Franklin is a mid-tier battery — competitive per-kWh pricing with broad installer support. The biggest cost variables are total capacity and whether you're pairing with new solar (cheaper per kWh) or retrofitting onto an existing system (more expensive). Brand differences in per-kWh price are smaller than the capacity decision itself.
What incentives apply to a Franklin battery in 2026?
The federal 25D residential clean energy credit (30% of battery cost) expired Dec 31 2025 under OBBBA and does not apply to 2026 installs — see https://www.irs.gov/credits-deductions/residential-clean-energy-credit. State and utility storage programs still apply — California SGIP (https://www.cpuc.ca.gov/industries-and-topics/electrical-energy/demand-side-management/self-generation-incentive-program), plus several state and utility resilience and demand-response programs. The calculator below surfaces what's available; verify with the program administrator.
How long does a Franklin battery last, and what does the warranty actually cover?
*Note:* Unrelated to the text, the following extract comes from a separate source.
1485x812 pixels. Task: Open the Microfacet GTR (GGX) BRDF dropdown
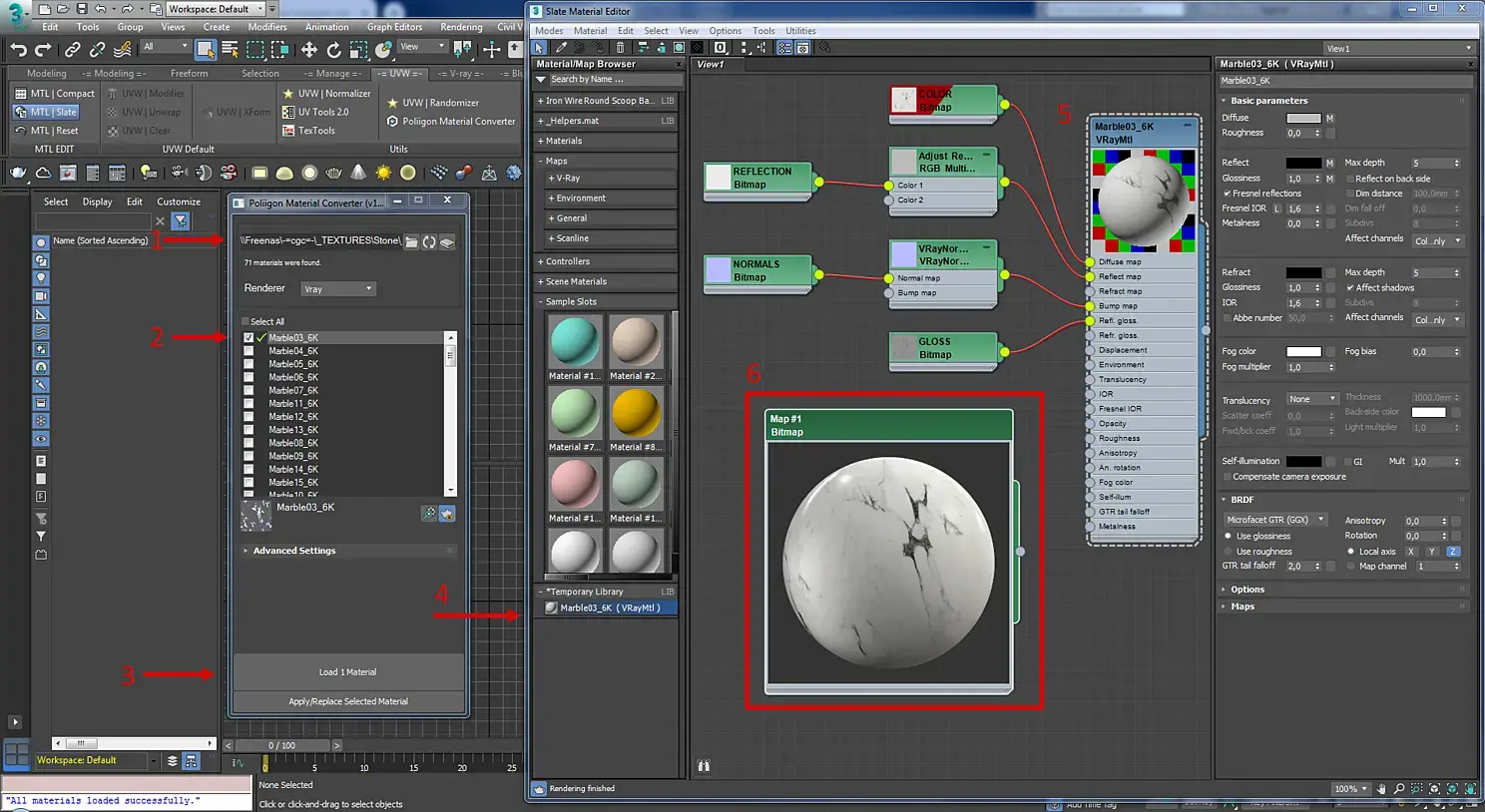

Ten-year warranties are the industry standard, but read the fine print: warranties are capped by whichever comes first — years, cycle count, or total energy throughput (MWh) — and typically guarantee only 70% of original capacity at the end of the term, not 100%. Daily-cycling for bill arbitrage consumes the throughput cap faster than backup-only use. LFP chemistry (used in most current Franklin and competitor models) degrades slower than older NMC packs. Ask for the warranty's throughput number, not just "10 years."
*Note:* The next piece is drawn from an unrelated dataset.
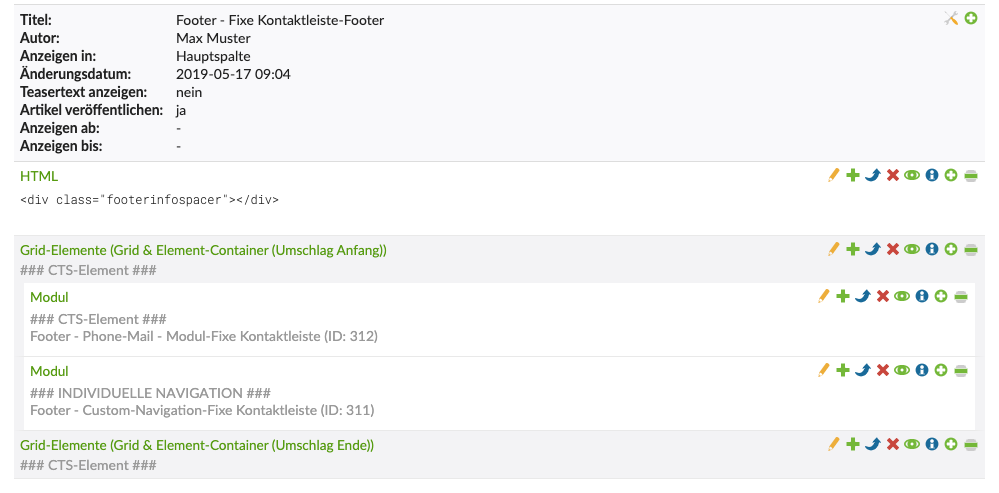Edit the HTML element with pencil icon
The height and width of the screenshot is (493, 999).
(x=833, y=175)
Where does a Franklin battery get installed, and what does the install involve?
Wall-mounted in a garage or on an exterior wall is typical. NEC 706 and most fire codes (per UL 9540A testing requirements) set clearances and limit how much capacity can sit in living-space-adjacent locations — garages and exterior walls avoid most of those limits. The install includes the battery, a backup gateway or transfer switch (which is what actually islands your home during an outage), permits, and inspection. Extreme-heat or hard-freeze locations matter: most units derate charging below freezing, so outdoor mounting in cold climates costs you winter performance.
Can a Franklin battery earn money in a virtual power plant (VPP)?
In a growing number of territories, yes. Utility and aggregator VPP programs pay enrolled batteries for grid support — flat annual credits ($200-$1,000/yr is the common range) or per-event payments. Tesla, Enphase, and several aggregators run programs in CA, TX, MA, CT, CO, and more; availability depends on your utility, not just your state. VPP revenue meaningfully improves battery payback, which is otherwise long on bill savings alone now that the 25D credit has expired. Check your utility's demand-response page and https://www.dsireusa.org/ for current programs.
What are the red flags in a Franklin battery quote?
Watch for: (1) door-to-door sales bundling battery + solar with financing whose dealer fee inflates the cash price 15-30% — always ask for the cash price first; (2) quotes that don't state usable kWh and continuous kW output — "a Powerwall-class battery" is not a spec; (3) claims that the federal tax credit still applies in 2026 — 25D expired Dec 31 2025, and a quote promising 30% back is wrong on a material fact; (4) no mention of the backup gateway/transfer switch, which adds $1,000-$2,000 and is required for outage backup; (5) whole-home backup promises from a single small battery — a 10 kWh unit backs up critical loads, not central AC. Get the single-line diagram and permit scope in writing.